I’ve spent the past few years talking to lab managers, purchasing teams, and school nurses about rapid testing. The Covid-19 Rapid Test Kit from Hebei (No.136, Shiji West Road, Gaobeidian City, 074000, P.R. China) keeps popping up in those conversations—mostly because it’s practical and, to be honest, not fussy.
Industry-wise, antigen tests aren’t replacing PCR; they’re complementing it. The trend is clear: quick screening in workplaces, clinics, and travel points, with confirmation by molecular methods when clinical judgment says “don’t ignore this.” Many customers say speed and simplicity often win the day, especially when positivity rates are shifting week to week.
| Product | COVID-19 (SARS‑CoV‑2) Antigen Diagnostic Test Kit |
| Intended use | In vitro qualitative detection of SARS‑CoV‑2 antigen in human nasopharyngeal swabs; preliminary screening result—confirm as needed. |
| Assay principle | Lateral flow immunoassay (colloidal gold) targeting viral N‑protein |
| Time to result | ≈ 10–15 minutes |
| Storage / shelf life | 2–30°C, dry; shelf life ≈ 18–24 months (see label) |
| Kit contents | Test cassettes, extraction buffer, tubes/caps, sterile swabs, dropper tips, desiccant, IFU |
| LoD | Refer to IFU; similar antigen LFAs often report 10²–10³ TCID50/mL, but confirm with current documentation |
Materials include nitrocellulose membrane, conjugate pad with anti‑N protein antibodies (gold-labeled), sample pad, and absorbent pad in a sealed cassette. Methods are straightforward: collect nasopharyngeal swab, elute in buffer, add 3–4 drops to the sample well, wait for capillary flow. Controls: a built‑in control line validates run adequacy; external positive/negative controls are recommended per local QA policy.
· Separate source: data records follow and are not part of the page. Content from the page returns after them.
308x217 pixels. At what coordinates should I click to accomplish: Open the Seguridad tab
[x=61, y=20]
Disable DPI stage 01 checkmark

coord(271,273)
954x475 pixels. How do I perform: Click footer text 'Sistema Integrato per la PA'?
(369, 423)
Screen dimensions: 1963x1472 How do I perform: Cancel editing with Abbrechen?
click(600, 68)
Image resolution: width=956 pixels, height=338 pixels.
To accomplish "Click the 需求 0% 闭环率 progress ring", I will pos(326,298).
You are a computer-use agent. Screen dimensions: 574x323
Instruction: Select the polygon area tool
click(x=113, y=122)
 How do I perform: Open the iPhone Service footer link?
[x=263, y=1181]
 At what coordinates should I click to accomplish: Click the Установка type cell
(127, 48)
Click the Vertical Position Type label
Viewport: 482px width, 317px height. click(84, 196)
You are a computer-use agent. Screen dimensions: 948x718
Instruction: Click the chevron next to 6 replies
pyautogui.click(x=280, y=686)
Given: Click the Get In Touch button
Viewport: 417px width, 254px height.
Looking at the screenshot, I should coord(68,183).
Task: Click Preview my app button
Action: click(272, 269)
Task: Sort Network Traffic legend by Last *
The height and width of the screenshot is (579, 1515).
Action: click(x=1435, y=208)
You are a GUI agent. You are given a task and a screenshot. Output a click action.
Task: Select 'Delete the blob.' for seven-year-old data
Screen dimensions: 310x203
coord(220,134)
Testing standards many buyers ask about: ISO 13485 QMS, ISO 14971 risk management, CLSI guidance for qualitative assays, and WHO/ECDC/FDA frameworks for antigen test performance evaluation. Service life is largely about storage compliance and desiccation integrity; I’ve seen sites log each box’s open date to keep things tidy.
Advantages: speed, portability, modest cost per test, and minimal training curve. Limitations are well known—lower sensitivity in low viral load or late infection stages; hence the “preliminary result” language. Many nurses told me they like the clear control line, though they also want bolder IFU illustrations (small things matter on a hectic day).
| Vendor/Brand | Format | Sample | Time | Certifications | Notes |
|---|---|---|---|---|---|
| PrisesBio SARS‑CoV‑2 Antigen Kit | Cassette (LFA) | NP swab | 10–15 min | ISO 13485; regional IVD marks as applicable | OEM options; bulk packs |
| Abbott BinaxNOW (example) | Card LFA | Nasal | ≈ 15 min | Region-dependent (e.g., EUA in US for certain use) | Broad distribution |
| SD Biosensor STANDARD Q | Cassette LFA | NP/Nasal | 15–30 min | Region-dependent CE‑IVD/EUL listings | Widely evaluated |
Always verify current certificates, scope, and authorized uses in your country.
Customization: private labeling, IFU translations, 20‑/25‑test configurations, and around 2D barcodes for inventory tracking. In one factory rollout (Northern China), training 12 operators cut invalids to near zero within a week. A small clinic in Southeast Asia told me the buffer vials were “less fiddly” than their previous brand; they still confirmed discordant results with RT‑PCR—sensible practice.
Reported antigen test performance generally shows higher positive agreement in early infection or high viral load; specificity tends to be high. Actual numbers vary by study design and population—check the kit’s latest IFU or validation summary. Certification typically references ISO 13485; regional compliance (e.g., CE‑IVD/IVDR, national listings, or EUA) depends on jurisdiction. And yes, the Covid-19 Rapid Test Kit is a preliminary aid; clinical decisions should pair results with symptoms, exposure history, and professional judgment. When in doubt, confirm by molecular testing.